• Your instructions
Omit the images and output every line of the data below exactly.

• The records
__________
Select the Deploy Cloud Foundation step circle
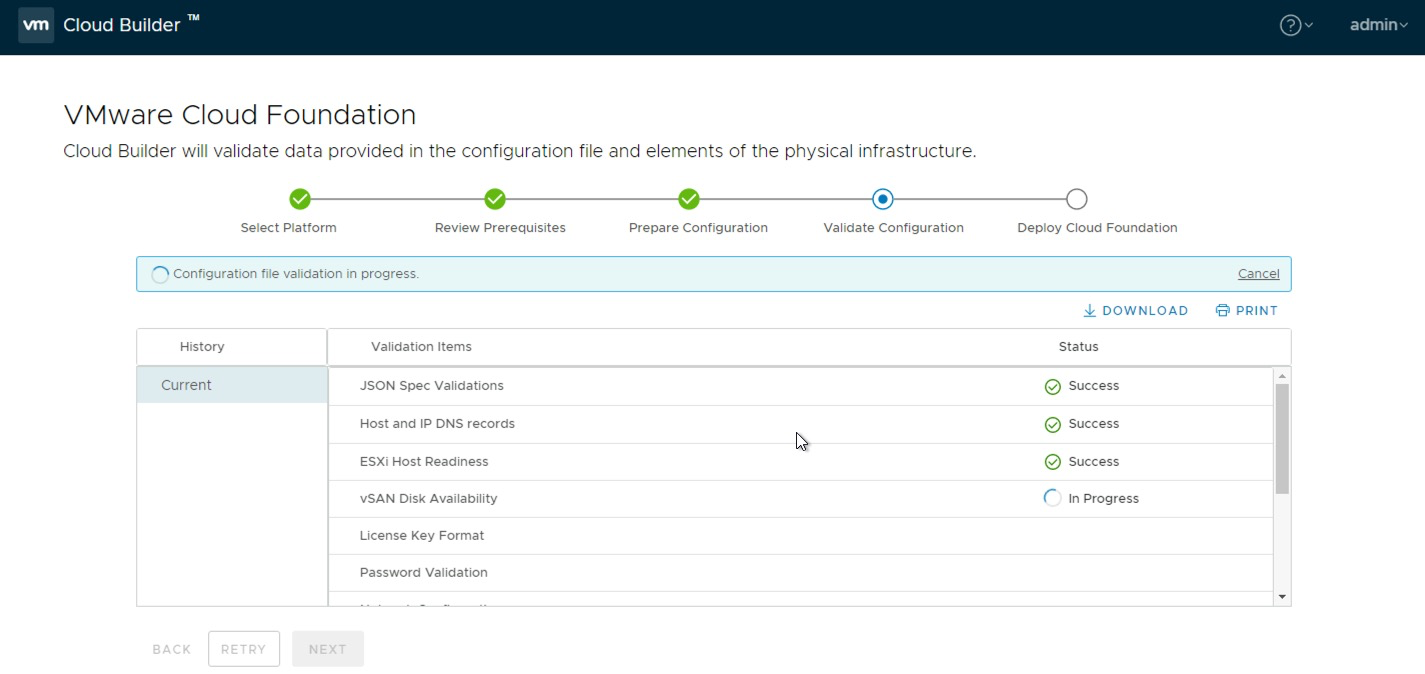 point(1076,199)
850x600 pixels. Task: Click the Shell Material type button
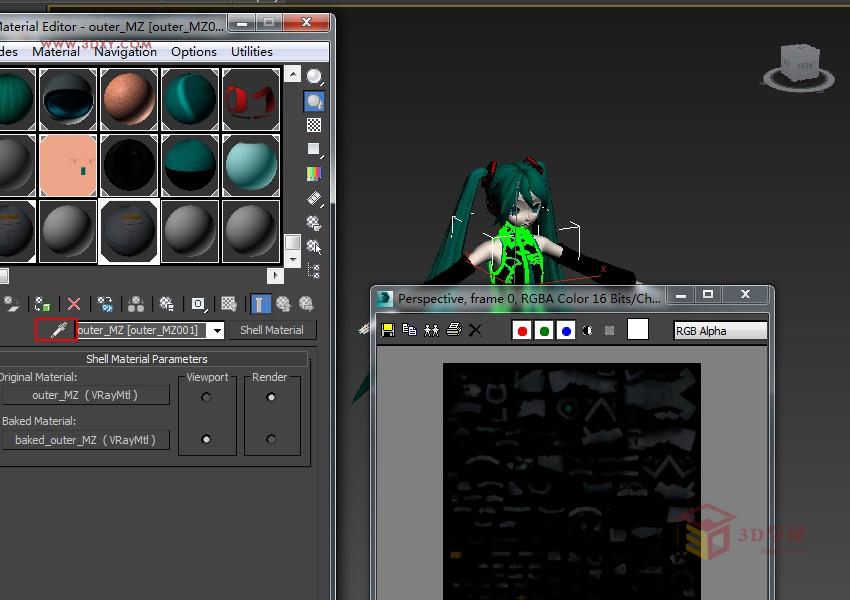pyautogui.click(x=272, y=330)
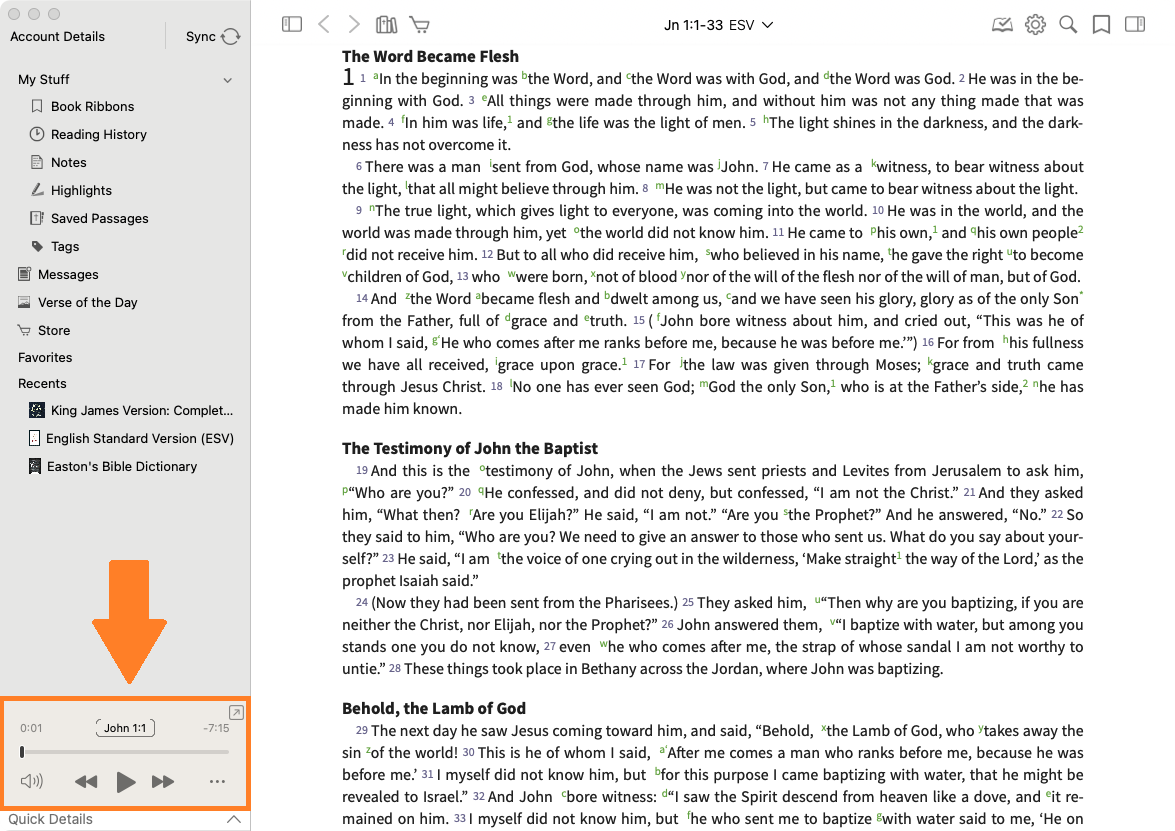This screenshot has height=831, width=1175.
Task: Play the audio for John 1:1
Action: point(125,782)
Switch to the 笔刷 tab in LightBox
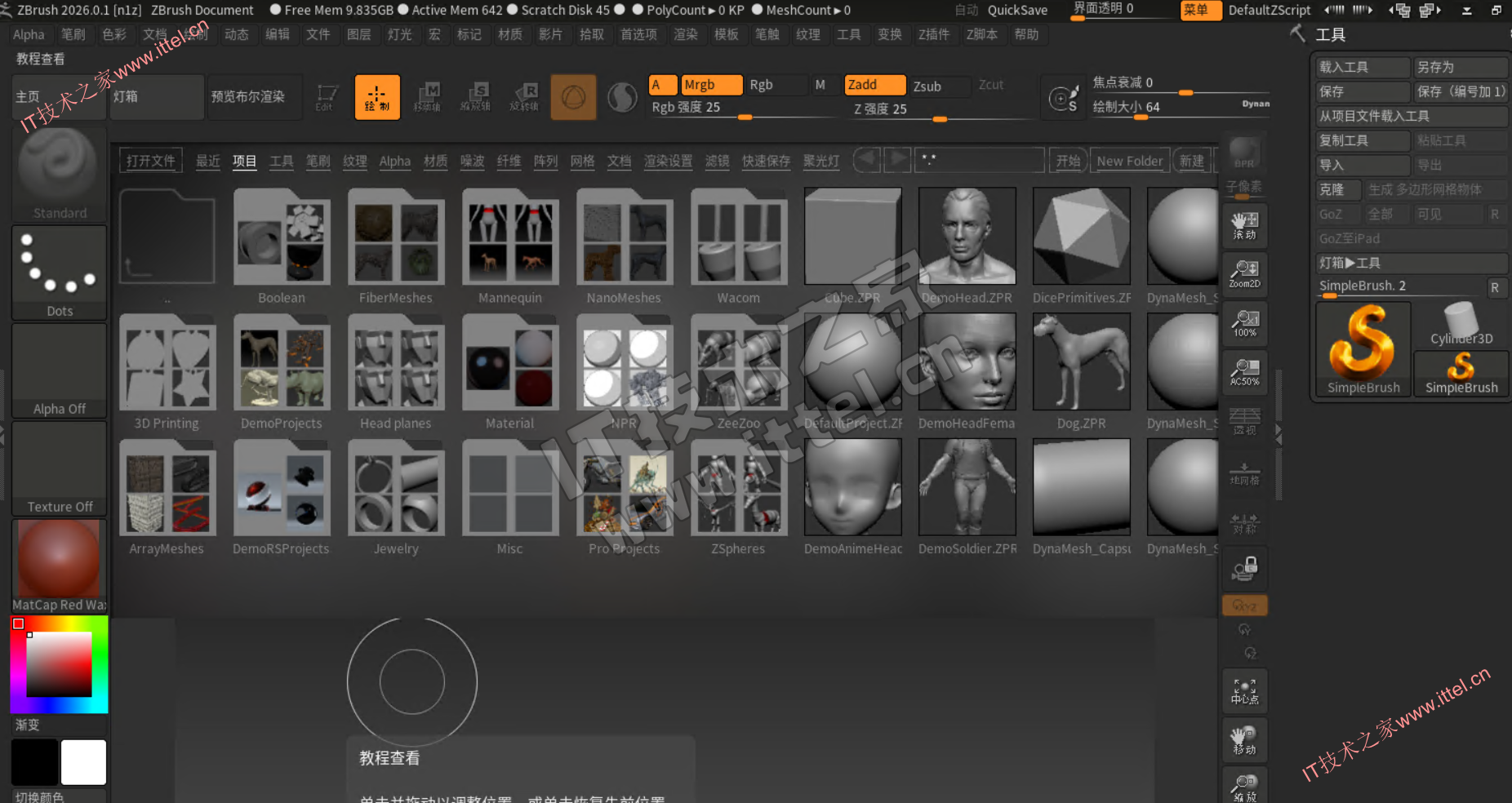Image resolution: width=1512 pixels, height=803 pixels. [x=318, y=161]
__________
• Written answer
Select the Deploy Cloud Foundation step circle
 point(1076,199)
850x600 pixels. Task: Click the Shell Material type button
pyautogui.click(x=272, y=330)
This screenshot has height=831, width=1175.
Task: Play the audio for John 1:1
Action: point(125,782)
Switch to the 笔刷 tab in LightBox
Image resolution: width=1512 pixels, height=803 pixels. [x=318, y=161]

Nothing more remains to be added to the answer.